Lucent to Miss Forecast, Cut 9,000 Jobs

Lucent Technologies warned Monday that lower sales in North America would cause its revenue and profit to drop from a year ago for the quarter that ended in June.

Murray Hill, N.J.-based Lucent — which agreed to be bought by Alcatel of France earlier this year in a deal worth US$13.45 billion — said revenue for its third quarter would be $2.04 billion, down considerably from $2.34 billion in the same period in 2005 and also below second-quarter revenues of $2.14 billion. Analysts had been projecting $2.3 billion in revenue for the quarter.

Spending Slowdown

Profits will also miss many analyst forecasts, with Lucent now saying it will earn 2 cents per share, compared to 7 cents a year before and consensus forecasts of 5 cents. Lucent reports formally at the end of July.

“Our North American mobility business was adversely impacted by a slowdown in spending on some of our current-generation wireless solutions,” said CEO Patricia Russo. “However, we are beginning to see some of our customers move toward the next phase of mobile high-speed data.”

The merger mania that hit the telecom industry has also been a factor, according to Russo.

“Year-to-date results also have been affected to some extent by delays in spending that we believe are attributable to the consolidation efforts of certain customers,” she said.

“That said, we believe consolidation will lead to opportunities as service providers look to us to help them integrate their large, complex networks.”

Russo said the company has received two orders for next-generation high-speed wireless gear from Verizon Wireless and Telecom New Zealand and expects more similar spending to occur in coming quarters.

Investors appeared impatient, selling off the stock, which lost nearly 4 percent in morning trading Tuesday to fall to $2.25, which also represents a one-year low for the stock.

Moving Forward

Separately, Lucent said it expects as many as 9,000 jobs will be eliminated as it wraps up its merger with Alcatel.

The Alcatel merger, which will result in the company being headquartered in France, is on track to be completed by year’s end, Russo said, within the six-month to one-year time frame the company laid out when it announced the deal on April 2.

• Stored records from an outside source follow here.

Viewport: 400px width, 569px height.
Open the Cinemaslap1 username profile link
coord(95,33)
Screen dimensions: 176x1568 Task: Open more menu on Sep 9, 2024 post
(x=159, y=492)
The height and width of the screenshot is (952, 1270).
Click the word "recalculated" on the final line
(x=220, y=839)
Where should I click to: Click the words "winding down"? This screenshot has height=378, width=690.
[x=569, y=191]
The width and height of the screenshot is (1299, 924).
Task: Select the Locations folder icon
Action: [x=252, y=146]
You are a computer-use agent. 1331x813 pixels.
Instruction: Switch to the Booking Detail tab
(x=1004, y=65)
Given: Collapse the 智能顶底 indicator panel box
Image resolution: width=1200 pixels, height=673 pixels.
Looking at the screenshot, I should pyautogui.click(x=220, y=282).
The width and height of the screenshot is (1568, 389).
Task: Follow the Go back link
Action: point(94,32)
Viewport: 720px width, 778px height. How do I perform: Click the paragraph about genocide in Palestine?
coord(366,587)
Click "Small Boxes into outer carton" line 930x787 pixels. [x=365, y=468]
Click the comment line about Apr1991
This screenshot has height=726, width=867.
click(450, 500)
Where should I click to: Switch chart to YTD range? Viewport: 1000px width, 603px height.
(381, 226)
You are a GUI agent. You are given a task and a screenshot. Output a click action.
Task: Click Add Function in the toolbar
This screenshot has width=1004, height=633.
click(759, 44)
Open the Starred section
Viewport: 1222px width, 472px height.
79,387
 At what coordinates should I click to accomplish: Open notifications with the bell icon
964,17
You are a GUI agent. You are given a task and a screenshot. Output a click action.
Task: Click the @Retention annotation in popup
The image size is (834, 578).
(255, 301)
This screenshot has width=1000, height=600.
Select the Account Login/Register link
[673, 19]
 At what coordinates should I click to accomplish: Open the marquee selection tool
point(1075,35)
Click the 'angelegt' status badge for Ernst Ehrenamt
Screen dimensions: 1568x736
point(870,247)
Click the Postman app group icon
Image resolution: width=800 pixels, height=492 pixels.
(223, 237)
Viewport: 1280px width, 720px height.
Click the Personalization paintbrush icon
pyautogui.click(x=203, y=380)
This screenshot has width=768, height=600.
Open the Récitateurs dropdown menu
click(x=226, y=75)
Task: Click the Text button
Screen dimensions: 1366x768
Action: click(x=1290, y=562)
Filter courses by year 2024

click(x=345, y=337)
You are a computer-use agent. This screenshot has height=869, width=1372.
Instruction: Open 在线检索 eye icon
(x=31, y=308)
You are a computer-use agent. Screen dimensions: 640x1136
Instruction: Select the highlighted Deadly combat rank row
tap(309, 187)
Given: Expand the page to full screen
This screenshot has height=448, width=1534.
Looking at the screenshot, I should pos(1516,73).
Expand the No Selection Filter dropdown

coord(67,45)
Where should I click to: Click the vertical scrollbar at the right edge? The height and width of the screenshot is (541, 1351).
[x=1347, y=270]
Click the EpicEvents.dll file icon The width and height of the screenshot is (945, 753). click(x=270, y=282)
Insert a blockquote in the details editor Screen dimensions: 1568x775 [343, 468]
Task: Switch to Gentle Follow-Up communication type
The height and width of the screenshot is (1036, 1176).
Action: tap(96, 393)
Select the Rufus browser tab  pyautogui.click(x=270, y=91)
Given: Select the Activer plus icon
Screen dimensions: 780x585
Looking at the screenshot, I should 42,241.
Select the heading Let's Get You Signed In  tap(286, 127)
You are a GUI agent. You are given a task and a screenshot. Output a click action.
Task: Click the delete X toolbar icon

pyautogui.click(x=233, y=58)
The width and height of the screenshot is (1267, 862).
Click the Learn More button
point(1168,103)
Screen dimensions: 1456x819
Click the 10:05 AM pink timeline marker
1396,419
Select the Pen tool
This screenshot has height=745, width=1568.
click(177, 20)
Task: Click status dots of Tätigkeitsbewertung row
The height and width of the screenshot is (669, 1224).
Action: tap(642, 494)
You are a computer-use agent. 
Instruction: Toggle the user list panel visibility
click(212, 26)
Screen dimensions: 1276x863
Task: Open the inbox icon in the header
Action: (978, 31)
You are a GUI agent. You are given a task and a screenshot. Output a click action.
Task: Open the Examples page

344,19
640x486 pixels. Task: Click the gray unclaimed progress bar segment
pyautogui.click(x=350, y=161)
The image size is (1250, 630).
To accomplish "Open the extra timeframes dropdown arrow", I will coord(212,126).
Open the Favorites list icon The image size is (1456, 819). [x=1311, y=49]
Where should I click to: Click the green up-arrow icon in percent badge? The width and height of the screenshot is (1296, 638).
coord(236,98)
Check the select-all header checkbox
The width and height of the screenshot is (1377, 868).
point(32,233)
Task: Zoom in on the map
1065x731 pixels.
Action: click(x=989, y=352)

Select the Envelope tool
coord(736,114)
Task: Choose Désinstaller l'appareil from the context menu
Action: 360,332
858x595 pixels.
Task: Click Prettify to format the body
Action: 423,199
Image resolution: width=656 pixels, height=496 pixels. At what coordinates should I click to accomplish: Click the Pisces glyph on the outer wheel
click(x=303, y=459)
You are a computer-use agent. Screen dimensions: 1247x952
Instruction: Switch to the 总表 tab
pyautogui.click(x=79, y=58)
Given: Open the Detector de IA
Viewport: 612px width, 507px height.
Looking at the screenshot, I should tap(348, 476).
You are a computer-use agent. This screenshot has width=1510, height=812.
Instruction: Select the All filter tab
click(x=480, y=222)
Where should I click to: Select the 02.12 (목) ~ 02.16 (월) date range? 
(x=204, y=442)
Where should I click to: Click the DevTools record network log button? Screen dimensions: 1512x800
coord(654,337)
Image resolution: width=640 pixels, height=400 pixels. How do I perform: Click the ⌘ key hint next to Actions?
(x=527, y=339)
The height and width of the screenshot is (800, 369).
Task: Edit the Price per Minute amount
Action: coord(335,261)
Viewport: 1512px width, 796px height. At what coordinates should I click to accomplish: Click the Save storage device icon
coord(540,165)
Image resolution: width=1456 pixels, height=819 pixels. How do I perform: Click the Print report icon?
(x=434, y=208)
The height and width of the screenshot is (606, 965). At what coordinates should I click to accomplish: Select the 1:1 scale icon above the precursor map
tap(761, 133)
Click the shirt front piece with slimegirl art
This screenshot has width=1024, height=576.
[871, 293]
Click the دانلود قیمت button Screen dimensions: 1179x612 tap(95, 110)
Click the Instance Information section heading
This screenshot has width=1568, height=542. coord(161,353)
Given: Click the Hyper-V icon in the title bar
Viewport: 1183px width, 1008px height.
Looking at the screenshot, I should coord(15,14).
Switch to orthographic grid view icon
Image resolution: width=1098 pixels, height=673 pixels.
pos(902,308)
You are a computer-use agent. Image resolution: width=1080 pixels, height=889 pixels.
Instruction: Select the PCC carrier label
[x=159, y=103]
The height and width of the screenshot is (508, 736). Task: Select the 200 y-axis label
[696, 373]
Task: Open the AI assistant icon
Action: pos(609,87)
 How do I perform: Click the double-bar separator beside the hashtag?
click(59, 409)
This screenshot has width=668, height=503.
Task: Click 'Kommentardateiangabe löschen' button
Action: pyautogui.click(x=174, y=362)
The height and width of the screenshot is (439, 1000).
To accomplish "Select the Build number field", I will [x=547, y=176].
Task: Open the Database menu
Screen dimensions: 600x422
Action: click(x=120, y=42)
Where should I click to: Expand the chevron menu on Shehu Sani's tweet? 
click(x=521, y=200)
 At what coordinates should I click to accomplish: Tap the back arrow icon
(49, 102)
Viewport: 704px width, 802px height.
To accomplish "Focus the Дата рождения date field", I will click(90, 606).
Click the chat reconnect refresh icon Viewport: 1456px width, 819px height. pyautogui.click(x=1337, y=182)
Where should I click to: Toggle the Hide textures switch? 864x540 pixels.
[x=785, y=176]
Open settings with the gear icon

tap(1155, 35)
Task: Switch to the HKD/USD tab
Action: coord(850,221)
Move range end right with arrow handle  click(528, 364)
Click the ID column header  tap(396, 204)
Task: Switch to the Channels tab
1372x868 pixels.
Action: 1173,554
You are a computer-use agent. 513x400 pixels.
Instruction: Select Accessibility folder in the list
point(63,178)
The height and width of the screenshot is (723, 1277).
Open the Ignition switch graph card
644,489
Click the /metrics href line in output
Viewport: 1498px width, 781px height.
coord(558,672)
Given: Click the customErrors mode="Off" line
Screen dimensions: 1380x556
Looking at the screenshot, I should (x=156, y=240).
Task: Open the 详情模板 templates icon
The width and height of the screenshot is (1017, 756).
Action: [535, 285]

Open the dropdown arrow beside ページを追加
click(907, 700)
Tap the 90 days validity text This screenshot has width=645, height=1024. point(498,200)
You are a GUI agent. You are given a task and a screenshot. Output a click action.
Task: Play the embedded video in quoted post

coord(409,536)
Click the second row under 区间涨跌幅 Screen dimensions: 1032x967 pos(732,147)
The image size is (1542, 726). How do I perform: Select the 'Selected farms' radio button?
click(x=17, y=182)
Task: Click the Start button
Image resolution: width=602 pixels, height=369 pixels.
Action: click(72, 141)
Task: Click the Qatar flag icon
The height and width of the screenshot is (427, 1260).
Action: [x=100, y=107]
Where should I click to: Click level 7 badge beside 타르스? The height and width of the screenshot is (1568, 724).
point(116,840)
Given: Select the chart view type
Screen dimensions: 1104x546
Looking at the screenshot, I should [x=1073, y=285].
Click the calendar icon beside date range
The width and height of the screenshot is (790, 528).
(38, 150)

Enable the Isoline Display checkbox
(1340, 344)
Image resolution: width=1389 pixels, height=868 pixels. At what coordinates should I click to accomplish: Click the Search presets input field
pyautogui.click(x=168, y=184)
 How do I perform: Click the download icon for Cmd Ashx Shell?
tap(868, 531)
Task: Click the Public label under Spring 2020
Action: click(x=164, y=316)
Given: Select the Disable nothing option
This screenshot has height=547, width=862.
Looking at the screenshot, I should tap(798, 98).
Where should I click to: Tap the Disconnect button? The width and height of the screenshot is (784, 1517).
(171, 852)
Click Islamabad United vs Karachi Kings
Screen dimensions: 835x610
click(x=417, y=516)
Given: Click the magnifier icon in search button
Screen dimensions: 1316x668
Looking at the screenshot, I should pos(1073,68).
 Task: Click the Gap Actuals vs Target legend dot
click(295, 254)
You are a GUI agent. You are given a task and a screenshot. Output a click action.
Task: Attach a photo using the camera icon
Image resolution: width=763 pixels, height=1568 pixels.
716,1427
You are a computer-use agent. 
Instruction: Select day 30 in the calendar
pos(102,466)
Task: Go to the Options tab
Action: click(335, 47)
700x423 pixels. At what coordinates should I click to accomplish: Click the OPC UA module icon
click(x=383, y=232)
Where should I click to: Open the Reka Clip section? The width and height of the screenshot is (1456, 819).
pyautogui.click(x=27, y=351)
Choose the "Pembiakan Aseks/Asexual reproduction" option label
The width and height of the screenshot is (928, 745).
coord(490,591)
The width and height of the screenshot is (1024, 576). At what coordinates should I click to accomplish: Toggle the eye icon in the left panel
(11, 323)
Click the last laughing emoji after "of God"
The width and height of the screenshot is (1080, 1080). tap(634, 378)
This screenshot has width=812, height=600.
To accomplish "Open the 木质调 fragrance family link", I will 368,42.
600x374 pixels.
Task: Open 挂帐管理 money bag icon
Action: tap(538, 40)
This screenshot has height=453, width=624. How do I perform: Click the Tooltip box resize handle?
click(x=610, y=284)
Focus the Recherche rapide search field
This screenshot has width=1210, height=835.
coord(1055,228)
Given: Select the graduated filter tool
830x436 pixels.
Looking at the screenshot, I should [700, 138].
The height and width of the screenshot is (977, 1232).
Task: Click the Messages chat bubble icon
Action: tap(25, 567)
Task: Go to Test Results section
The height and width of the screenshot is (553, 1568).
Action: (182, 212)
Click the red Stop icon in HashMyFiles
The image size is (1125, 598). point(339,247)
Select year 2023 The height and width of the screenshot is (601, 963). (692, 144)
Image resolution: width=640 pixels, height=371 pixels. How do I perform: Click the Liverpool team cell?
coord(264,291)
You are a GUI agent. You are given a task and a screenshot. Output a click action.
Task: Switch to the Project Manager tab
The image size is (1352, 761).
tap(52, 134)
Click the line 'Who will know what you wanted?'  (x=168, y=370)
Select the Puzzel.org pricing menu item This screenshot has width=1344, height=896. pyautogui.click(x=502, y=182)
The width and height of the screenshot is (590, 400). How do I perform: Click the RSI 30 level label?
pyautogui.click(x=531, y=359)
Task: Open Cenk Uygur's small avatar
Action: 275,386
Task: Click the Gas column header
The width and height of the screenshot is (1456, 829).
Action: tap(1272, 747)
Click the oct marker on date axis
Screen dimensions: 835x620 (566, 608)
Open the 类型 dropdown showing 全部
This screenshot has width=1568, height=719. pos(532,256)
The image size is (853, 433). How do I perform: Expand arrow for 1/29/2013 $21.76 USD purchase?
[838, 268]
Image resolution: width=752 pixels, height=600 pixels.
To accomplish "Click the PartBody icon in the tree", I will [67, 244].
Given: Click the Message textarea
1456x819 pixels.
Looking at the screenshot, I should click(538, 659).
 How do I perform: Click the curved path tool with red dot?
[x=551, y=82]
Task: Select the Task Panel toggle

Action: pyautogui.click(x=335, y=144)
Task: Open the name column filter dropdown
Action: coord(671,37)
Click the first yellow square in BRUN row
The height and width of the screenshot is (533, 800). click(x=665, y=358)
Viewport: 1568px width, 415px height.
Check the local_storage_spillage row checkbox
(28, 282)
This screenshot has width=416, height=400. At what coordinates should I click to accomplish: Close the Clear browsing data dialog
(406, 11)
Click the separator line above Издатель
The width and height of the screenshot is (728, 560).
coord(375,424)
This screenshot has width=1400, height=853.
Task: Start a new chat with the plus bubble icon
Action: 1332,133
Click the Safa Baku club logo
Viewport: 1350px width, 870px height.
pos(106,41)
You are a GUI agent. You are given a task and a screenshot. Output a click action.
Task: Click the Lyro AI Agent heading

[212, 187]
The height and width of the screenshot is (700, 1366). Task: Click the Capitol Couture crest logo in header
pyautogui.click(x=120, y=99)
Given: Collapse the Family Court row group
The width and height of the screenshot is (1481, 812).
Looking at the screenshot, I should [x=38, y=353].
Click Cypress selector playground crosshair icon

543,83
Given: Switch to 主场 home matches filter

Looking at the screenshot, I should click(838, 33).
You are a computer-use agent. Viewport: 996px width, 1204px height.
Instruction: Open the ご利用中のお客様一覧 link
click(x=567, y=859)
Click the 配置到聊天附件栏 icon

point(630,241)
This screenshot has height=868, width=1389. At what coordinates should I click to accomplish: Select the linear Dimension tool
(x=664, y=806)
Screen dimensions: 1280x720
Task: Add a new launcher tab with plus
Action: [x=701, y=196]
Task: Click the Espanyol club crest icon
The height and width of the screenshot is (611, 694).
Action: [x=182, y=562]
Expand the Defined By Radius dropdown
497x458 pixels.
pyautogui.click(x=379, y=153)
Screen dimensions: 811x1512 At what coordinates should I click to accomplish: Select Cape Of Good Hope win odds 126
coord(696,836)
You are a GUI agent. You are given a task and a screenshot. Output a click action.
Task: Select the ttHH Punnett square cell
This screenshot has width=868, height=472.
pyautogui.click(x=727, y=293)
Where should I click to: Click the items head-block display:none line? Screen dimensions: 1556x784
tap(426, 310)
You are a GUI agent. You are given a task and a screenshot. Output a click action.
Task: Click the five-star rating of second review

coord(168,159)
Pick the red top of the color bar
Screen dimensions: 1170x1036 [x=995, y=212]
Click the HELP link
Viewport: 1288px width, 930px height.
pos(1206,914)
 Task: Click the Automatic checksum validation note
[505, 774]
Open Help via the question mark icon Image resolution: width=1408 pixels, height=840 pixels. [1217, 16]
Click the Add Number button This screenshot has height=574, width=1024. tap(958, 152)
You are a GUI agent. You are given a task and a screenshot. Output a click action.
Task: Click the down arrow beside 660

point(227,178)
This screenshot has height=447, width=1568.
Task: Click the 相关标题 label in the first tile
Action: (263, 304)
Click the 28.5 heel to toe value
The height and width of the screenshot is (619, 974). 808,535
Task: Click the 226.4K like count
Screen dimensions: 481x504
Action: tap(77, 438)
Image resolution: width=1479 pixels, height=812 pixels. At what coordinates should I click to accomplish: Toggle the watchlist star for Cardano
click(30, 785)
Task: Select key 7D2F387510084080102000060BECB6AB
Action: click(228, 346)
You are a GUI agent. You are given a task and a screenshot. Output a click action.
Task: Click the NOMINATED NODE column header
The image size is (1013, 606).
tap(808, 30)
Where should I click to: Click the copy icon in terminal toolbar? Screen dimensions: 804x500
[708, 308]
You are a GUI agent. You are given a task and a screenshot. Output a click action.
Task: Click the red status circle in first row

Janet Davidson, who is heading the integration team for Lucent, said the number of job cuts projected rose slightly from 8,800 in previous estimates after “further analyses of each business activity” that “identified significant cost synergies.”

Davidson said Lucent and Alcatel believe they can save $122 million within three years in real estate costs by combining facilities and more than $300 million by combining and streamlining purchasing processes.

Russo, who will become CEO of the merged company, said the combination will result in a company that will have a strong financial footing, a broad customer base and global reach. “It will then be up to us to build on this momentum to generate growth and to create value for all of our constituents,” she added.

Warning Shot

Alcatel and Lucent were forced to merge by the larger trends in the telecom space, which has dramatically reduced the number of customers who would buy the wares of heavy-duty gear makers, according to telecom analyst Jeff Kagan.

“The number of companies is shrinking, but at the same time, the demand for better, faster and bigger networks isn’t slowing at all,” Kagan said. The merger will also mean more focused use of research and development dollars as well, which could help accelerate next-generation technologies. “The merged company will better reflect the new telecom marketplace.”

Meanwhile, the Lucent revenue and profit warning reverberated around the technology sector, helping to drag down stocks and revive questions about the overall spending of the telecommunications and IT gear niches. With earnings season about to start in earnest, investors are watching closely for signs of a slowing economy.

Lucent’s results reflect its reliance on a small number of customers, with decisions by one or two to push back investments in network gear or await new technology having a dramatic impact on the top and bottom lines.

Its small customer base exposes Lucent more to individual purchasing decisions than other companies in the telecom and tech space, said Paul Sagawa, an analyst at Sanford C. Bernstein & Co. The company has loyal customers, he added, who are more likely to be moving purchasing decisions around than shopping with competitors.